Most large companies are holding back as marijuana remains federally illegal, but also because the industry is just over $5 billion in sales, he said. Noting the former, Greiper said that Scotts’ board has been reticent about Jim Hagedorn’s ideas related to genetically modified cannabis as that would move the company beyond just an ancillary capacity.
Competitive concerns
The emergence of Scotts, let alone the potential other companies in Greiper’s list above, has caused some queasiness in the industry, said Michael Bologna, founder and CEO of Green Lion Partners, a Denver-based company that works closely with startups in cannabis. The firm founded Natural Organic Supply, a distributor of supply-chain products such as HVACs, recurring consumables and nutrient lines.
Various message boards dedicated to hydroponics include threads about the fears and potential consequences of moves made by Scotts, a firm that partners with Monsanto Co.
“The pushback is the reputational risk that Scotts brings to the table with (its) relationship with Monsanto and (Scotts’) history of selling chemical-based, environmentally damaging products,” Bologna said.
Marijuana matures at the Medicine Man dispensary and grow operation in northeast Denver in December 2013. (Ed Andrieski, Associated Press file)
Not all garden companies are concerned about the emergence of a deep-pocketed competitor.
John-Paul Maxfield, founder of Denver-based Waste Farmers, has positioned his B Corporation as the “Whole Foods to the Cargills and Monsantos” of the agriculture industry, with an eye on having a positive influence on the community and environment. Waste Farmers’ natural and organic Batch:64 line of soils are marketed to who Maxfield views as the “new breed of farmer”: the legal, professional cannabis grower.
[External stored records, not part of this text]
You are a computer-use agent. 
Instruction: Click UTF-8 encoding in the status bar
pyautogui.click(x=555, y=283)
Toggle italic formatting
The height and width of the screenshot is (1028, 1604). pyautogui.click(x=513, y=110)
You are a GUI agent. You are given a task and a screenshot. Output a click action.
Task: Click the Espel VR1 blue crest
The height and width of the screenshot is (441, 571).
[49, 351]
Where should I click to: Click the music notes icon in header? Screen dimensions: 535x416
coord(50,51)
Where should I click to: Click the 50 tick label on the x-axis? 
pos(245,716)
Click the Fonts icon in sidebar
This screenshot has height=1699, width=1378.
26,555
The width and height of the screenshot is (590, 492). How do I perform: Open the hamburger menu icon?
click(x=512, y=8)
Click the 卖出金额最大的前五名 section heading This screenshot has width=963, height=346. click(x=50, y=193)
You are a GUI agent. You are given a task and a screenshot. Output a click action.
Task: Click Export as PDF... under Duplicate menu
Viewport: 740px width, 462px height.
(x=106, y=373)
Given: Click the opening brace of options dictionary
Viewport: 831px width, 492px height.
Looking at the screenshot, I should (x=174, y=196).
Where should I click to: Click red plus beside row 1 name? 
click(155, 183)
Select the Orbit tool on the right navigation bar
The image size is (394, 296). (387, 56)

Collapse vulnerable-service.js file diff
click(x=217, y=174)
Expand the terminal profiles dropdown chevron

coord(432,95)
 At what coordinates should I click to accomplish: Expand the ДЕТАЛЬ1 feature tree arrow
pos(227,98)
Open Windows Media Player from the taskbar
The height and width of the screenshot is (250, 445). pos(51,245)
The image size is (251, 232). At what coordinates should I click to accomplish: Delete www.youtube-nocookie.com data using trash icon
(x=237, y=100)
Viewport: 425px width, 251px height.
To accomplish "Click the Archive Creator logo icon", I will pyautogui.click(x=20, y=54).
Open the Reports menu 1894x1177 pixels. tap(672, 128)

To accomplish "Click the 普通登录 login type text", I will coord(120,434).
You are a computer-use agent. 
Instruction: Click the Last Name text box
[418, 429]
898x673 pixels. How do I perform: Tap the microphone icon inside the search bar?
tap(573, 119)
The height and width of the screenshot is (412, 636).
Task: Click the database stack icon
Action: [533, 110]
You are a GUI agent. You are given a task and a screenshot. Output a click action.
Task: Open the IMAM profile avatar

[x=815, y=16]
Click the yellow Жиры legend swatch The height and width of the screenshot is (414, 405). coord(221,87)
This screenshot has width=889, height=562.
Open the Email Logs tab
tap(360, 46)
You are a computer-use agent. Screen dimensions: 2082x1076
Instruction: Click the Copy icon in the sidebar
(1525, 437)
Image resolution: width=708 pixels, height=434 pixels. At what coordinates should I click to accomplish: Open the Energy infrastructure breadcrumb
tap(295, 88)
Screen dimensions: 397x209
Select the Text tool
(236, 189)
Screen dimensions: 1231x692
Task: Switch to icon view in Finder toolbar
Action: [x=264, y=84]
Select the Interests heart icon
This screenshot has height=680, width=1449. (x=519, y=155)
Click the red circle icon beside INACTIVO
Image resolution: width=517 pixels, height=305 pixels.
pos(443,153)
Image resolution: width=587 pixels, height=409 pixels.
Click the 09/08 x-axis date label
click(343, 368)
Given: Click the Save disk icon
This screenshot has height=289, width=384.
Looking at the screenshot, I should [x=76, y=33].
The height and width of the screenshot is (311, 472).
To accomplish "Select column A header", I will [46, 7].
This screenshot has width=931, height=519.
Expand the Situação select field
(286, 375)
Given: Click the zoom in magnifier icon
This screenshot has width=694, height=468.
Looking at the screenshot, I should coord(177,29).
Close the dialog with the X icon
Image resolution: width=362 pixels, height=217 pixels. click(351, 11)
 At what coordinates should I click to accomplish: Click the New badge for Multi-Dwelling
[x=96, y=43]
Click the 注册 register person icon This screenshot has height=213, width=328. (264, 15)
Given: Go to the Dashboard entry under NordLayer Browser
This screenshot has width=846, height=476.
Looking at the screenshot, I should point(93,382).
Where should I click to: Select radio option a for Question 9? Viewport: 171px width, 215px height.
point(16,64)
“They don’t know this farmer, and acquisitions aren’t going to help them know it,” Maxfield said of Scotts. “There’s no concern on that end.”
Maxfield’s optimism is boosted by the 100 percent annual sales growth his company has recorded and the initial traction gained by the Organic Cannabis Association, an organization he co-founded. The OCA’s mission is to develop organic standards for the production of legal marijuana, he said.
Maxfield, noting Scotts’ partnership with Monsanto, argues that Hawthorne Gardening has a financial disincentive to push an organic and sustainable system like Waste Farmers is promoting.
“There always needs to be a David and Goliath,” he said. “For (Jim Hagedorn) and his generation, that line of thinking makes sense. I think it’s a reflection of being out of touch with where the market is going. From a competitive perspective, I’m thrilled that they’re of that mind-set, because it means they’re going to lose in the end; from a practical perspective, I think that disruption happens at the fringes.”
Chris Hagedorn is well aware of the rebuke Scotts and Hawthorne have received. The negative reaction “bums me out,” Hagedorn said.
“I get it, I totally get it,” he said. “At Hawthorne, we really do try to think of ourselves and we feel like a small business. But I know we’re a subsidiary of Scotts … We’re not going to pull the wool over their eyes.”
Hagedorn said he hopes that the opposition within the industry will warm up to Hawthorne in the years to come and closely watch how the company behaves within the industry.
“I hope they’ve seen that we aren’t the bogeyman that they thought we were,” he said.